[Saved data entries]

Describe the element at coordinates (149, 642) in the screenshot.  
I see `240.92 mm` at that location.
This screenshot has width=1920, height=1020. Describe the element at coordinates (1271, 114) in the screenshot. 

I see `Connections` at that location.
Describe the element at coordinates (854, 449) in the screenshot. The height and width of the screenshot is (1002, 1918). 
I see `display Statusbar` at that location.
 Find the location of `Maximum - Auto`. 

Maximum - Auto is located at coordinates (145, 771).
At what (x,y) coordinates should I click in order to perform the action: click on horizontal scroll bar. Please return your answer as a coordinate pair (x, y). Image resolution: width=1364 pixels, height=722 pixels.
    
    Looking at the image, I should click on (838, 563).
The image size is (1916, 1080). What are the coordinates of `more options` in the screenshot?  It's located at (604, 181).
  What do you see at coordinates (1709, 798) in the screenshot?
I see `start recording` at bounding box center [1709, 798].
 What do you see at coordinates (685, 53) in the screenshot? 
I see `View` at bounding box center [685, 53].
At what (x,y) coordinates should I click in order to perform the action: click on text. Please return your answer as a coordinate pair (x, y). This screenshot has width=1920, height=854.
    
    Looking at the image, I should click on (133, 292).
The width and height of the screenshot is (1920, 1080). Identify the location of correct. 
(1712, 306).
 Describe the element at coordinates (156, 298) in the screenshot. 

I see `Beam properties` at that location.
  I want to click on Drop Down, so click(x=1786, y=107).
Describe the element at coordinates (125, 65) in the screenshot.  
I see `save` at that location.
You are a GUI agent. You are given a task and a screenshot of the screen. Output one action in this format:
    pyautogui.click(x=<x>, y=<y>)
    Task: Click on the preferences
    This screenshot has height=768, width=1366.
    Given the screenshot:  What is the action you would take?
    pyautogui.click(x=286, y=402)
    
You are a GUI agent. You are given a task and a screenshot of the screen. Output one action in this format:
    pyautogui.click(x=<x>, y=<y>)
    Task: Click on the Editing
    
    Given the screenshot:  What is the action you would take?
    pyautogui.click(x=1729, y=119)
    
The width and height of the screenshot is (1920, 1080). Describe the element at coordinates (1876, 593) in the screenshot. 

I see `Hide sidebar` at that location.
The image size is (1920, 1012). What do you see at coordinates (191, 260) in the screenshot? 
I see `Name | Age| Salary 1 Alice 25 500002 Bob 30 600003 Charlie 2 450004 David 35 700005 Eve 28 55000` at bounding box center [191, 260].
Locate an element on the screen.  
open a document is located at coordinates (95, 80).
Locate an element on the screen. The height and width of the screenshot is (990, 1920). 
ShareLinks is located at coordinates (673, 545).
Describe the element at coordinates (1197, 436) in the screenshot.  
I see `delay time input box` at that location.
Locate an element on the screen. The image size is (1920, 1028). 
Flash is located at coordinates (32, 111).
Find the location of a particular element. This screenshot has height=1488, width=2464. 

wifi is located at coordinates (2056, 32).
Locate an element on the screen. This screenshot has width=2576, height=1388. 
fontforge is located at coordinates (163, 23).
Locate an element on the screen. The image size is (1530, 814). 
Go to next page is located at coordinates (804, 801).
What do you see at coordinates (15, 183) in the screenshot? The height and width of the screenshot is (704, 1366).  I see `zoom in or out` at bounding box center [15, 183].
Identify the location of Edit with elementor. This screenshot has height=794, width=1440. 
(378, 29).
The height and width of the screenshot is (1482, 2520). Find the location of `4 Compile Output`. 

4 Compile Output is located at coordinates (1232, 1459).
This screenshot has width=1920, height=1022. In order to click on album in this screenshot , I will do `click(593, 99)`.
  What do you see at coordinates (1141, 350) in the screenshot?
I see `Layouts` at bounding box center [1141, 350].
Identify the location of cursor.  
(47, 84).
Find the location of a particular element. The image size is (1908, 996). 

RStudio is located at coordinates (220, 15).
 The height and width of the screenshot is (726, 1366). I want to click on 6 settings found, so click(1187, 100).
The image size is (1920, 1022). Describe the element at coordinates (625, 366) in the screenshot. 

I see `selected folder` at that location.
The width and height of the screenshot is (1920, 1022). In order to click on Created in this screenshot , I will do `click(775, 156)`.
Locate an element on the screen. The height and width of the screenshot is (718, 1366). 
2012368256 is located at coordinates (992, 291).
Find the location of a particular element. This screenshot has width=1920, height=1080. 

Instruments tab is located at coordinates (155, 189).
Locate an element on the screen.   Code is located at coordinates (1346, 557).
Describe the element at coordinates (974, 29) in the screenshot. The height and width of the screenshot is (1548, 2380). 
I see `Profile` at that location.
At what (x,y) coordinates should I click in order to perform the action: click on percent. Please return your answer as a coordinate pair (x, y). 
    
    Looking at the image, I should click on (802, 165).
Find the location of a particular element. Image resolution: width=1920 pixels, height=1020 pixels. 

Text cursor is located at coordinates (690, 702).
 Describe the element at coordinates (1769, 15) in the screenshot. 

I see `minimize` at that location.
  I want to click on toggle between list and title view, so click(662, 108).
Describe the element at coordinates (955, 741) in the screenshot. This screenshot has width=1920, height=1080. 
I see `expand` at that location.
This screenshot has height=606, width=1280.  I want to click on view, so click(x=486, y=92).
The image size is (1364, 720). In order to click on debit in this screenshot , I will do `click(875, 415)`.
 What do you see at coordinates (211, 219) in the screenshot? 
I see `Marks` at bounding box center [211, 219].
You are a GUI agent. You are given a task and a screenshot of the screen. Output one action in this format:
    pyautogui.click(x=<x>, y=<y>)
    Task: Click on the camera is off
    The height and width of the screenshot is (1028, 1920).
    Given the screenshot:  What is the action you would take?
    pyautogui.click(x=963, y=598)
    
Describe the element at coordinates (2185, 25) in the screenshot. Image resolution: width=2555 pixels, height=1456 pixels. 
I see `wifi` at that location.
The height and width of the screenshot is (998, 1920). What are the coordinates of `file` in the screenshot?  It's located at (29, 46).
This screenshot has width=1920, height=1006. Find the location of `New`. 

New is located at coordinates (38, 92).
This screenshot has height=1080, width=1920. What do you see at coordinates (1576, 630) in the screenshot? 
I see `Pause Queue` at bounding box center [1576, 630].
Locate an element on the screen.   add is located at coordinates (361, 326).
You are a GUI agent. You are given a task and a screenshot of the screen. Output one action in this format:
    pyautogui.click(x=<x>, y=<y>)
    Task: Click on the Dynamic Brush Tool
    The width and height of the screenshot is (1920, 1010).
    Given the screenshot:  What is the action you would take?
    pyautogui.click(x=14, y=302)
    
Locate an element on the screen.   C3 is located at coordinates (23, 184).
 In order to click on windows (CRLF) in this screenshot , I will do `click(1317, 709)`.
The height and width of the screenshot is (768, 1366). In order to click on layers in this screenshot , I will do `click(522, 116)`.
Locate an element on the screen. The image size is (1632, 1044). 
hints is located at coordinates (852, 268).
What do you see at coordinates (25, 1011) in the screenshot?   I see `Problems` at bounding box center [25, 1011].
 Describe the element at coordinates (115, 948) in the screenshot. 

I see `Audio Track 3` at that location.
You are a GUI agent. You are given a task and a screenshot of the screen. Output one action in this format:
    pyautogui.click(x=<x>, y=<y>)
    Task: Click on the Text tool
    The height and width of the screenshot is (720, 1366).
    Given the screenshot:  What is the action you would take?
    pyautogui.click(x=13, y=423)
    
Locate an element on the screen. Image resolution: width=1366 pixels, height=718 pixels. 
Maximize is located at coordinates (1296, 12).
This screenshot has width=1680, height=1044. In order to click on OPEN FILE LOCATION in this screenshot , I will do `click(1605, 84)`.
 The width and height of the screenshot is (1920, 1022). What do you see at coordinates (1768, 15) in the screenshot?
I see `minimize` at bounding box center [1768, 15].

TASK DETAILS -> Please write out all of the entries again, substituting "Identify the element" for each occurrence of "Describe the element" and leaving everything else unchanged.

RESULT ->
Identify the element at coordinates (149, 642) in the screenshot.  
I see `240.92 mm` at that location.
This screenshot has width=1920, height=1020. Identify the element at coordinates (1271, 114) in the screenshot. 

I see `Connections` at that location.
Identify the element at coordinates (854, 449) in the screenshot. The height and width of the screenshot is (1002, 1918). 
I see `display Statusbar` at that location.
 Find the location of `Maximum - Auto`. 

Maximum - Auto is located at coordinates (145, 771).
At what (x,y) coordinates should I click in order to perform the action: click on horizontal scroll bar. Please return your answer as a coordinate pair (x, y). Image resolution: width=1364 pixels, height=722 pixels.
    
    Looking at the image, I should click on (838, 563).
The image size is (1916, 1080). What are the coordinates of `more options` in the screenshot?  It's located at (604, 181).
  What do you see at coordinates (1709, 798) in the screenshot?
I see `start recording` at bounding box center [1709, 798].
 What do you see at coordinates (685, 53) in the screenshot? 
I see `View` at bounding box center [685, 53].
At what (x,y) coordinates should I click in order to perform the action: click on text. Please return your answer as a coordinate pair (x, y). This screenshot has width=1920, height=854.
    
    Looking at the image, I should click on (133, 292).
The width and height of the screenshot is (1920, 1080). Identify the location of correct. 
(1712, 306).
 Identify the element at coordinates (156, 298) in the screenshot. 

I see `Beam properties` at that location.
  I want to click on Drop Down, so click(x=1786, y=107).
Identify the element at coordinates (125, 65) in the screenshot.  
I see `save` at that location.
You are a GUI agent. You are given a task and a screenshot of the screen. Output one action in this format:
    pyautogui.click(x=<x>, y=<y>)
    Task: Click on the preferences
    This screenshot has height=768, width=1366.
    Given the screenshot:  What is the action you would take?
    pyautogui.click(x=286, y=402)
    
You are a GUI agent. You are given a task and a screenshot of the screen. Output one action in this format:
    pyautogui.click(x=<x>, y=<y>)
    Task: Click on the Editing
    
    Given the screenshot:  What is the action you would take?
    pyautogui.click(x=1729, y=119)
    
The width and height of the screenshot is (1920, 1080). Identify the element at coordinates (1876, 593) in the screenshot. 

I see `Hide sidebar` at that location.
The image size is (1920, 1012). What do you see at coordinates (191, 260) in the screenshot? 
I see `Name | Age| Salary 1 Alice 25 500002 Bob 30 600003 Charlie 2 450004 David 35 700005 Eve 28 55000` at bounding box center [191, 260].
Locate an element on the screen.  
open a document is located at coordinates (95, 80).
Locate an element on the screen. The height and width of the screenshot is (990, 1920). 
ShareLinks is located at coordinates (673, 545).
Identify the element at coordinates (1197, 436) in the screenshot.  
I see `delay time input box` at that location.
Locate an element on the screen. The image size is (1920, 1028). 
Flash is located at coordinates (32, 111).
Find the location of a particular element. This screenshot has height=1488, width=2464. 

wifi is located at coordinates (2056, 32).
Locate an element on the screen. This screenshot has width=2576, height=1388. 
fontforge is located at coordinates (163, 23).
Locate an element on the screen. The image size is (1530, 814). 
Go to next page is located at coordinates (804, 801).
What do you see at coordinates (15, 183) in the screenshot? The height and width of the screenshot is (704, 1366).  I see `zoom in or out` at bounding box center [15, 183].
Identify the location of Edit with elementor. This screenshot has height=794, width=1440. 
(378, 29).
The height and width of the screenshot is (1482, 2520). Find the location of `4 Compile Output`. 

4 Compile Output is located at coordinates (1232, 1459).
This screenshot has width=1920, height=1022. In order to click on album in this screenshot , I will do `click(593, 99)`.
  What do you see at coordinates (1141, 350) in the screenshot?
I see `Layouts` at bounding box center [1141, 350].
Identify the location of cursor.  
(47, 84).
Find the location of a particular element. The image size is (1908, 996). 

RStudio is located at coordinates (220, 15).
 The height and width of the screenshot is (726, 1366). I want to click on 6 settings found, so click(1187, 100).
The image size is (1920, 1022). Identify the element at coordinates (625, 366) in the screenshot. 

I see `selected folder` at that location.
The width and height of the screenshot is (1920, 1022). In order to click on Created in this screenshot , I will do `click(775, 156)`.
Locate an element on the screen. The height and width of the screenshot is (718, 1366). 
2012368256 is located at coordinates (992, 291).
Find the location of a particular element. This screenshot has width=1920, height=1080. 

Instruments tab is located at coordinates (155, 189).
Locate an element on the screen.   Code is located at coordinates (1346, 557).
Identify the element at coordinates (974, 29) in the screenshot. The height and width of the screenshot is (1548, 2380). 
I see `Profile` at that location.
At what (x,y) coordinates should I click in order to perform the action: click on percent. Please return your answer as a coordinate pair (x, y). 
    
    Looking at the image, I should click on (802, 165).
Find the location of a particular element. Image resolution: width=1920 pixels, height=1020 pixels. 

Text cursor is located at coordinates (690, 702).
 Identify the element at coordinates (1769, 15) in the screenshot. 

I see `minimize` at that location.
  I want to click on toggle between list and title view, so click(662, 108).
Identify the element at coordinates (955, 741) in the screenshot. This screenshot has width=1920, height=1080. 
I see `expand` at that location.
This screenshot has height=606, width=1280.  I want to click on view, so click(x=486, y=92).
The image size is (1364, 720). In order to click on debit in this screenshot , I will do `click(875, 415)`.
 What do you see at coordinates (211, 219) in the screenshot? 
I see `Marks` at bounding box center [211, 219].
You are a GUI agent. You are given a task and a screenshot of the screen. Output one action in this format:
    pyautogui.click(x=<x>, y=<y>)
    Task: Click on the camera is off
    The height and width of the screenshot is (1028, 1920).
    Given the screenshot:  What is the action you would take?
    pyautogui.click(x=963, y=598)
    
Identify the element at coordinates (2185, 25) in the screenshot. Image resolution: width=2555 pixels, height=1456 pixels. 
I see `wifi` at that location.
The height and width of the screenshot is (998, 1920). What are the coordinates of `file` in the screenshot?  It's located at (29, 46).
This screenshot has width=1920, height=1006. Find the location of `New`. 

New is located at coordinates (38, 92).
This screenshot has height=1080, width=1920. What do you see at coordinates (1576, 630) in the screenshot? 
I see `Pause Queue` at bounding box center [1576, 630].
Locate an element on the screen.   add is located at coordinates (361, 326).
You are a GUI agent. You are given a task and a screenshot of the screen. Output one action in this format:
    pyautogui.click(x=<x>, y=<y>)
    Task: Click on the Dynamic Brush Tool
    The width and height of the screenshot is (1920, 1010).
    Given the screenshot:  What is the action you would take?
    pyautogui.click(x=14, y=302)
    
Locate an element on the screen.   C3 is located at coordinates (23, 184).
 In order to click on windows (CRLF) in this screenshot , I will do `click(1317, 709)`.
The height and width of the screenshot is (768, 1366). In order to click on layers in this screenshot , I will do `click(522, 116)`.
Locate an element on the screen. The image size is (1632, 1044). 
hints is located at coordinates (852, 268).
What do you see at coordinates (25, 1011) in the screenshot?   I see `Problems` at bounding box center [25, 1011].
 Identify the element at coordinates (115, 948) in the screenshot. 

I see `Audio Track 3` at that location.
You are a GUI agent. You are given a task and a screenshot of the screen. Output one action in this format:
    pyautogui.click(x=<x>, y=<y>)
    Task: Click on the Text tool
    The height and width of the screenshot is (720, 1366).
    Given the screenshot:  What is the action you would take?
    pyautogui.click(x=13, y=423)
    
Locate an element on the screen. Image resolution: width=1366 pixels, height=718 pixels. 
Maximize is located at coordinates (1296, 12).
This screenshot has width=1680, height=1044. In order to click on OPEN FILE LOCATION in this screenshot , I will do `click(1605, 84)`.
 The width and height of the screenshot is (1920, 1022). What do you see at coordinates (1768, 15) in the screenshot?
I see `minimize` at bounding box center [1768, 15].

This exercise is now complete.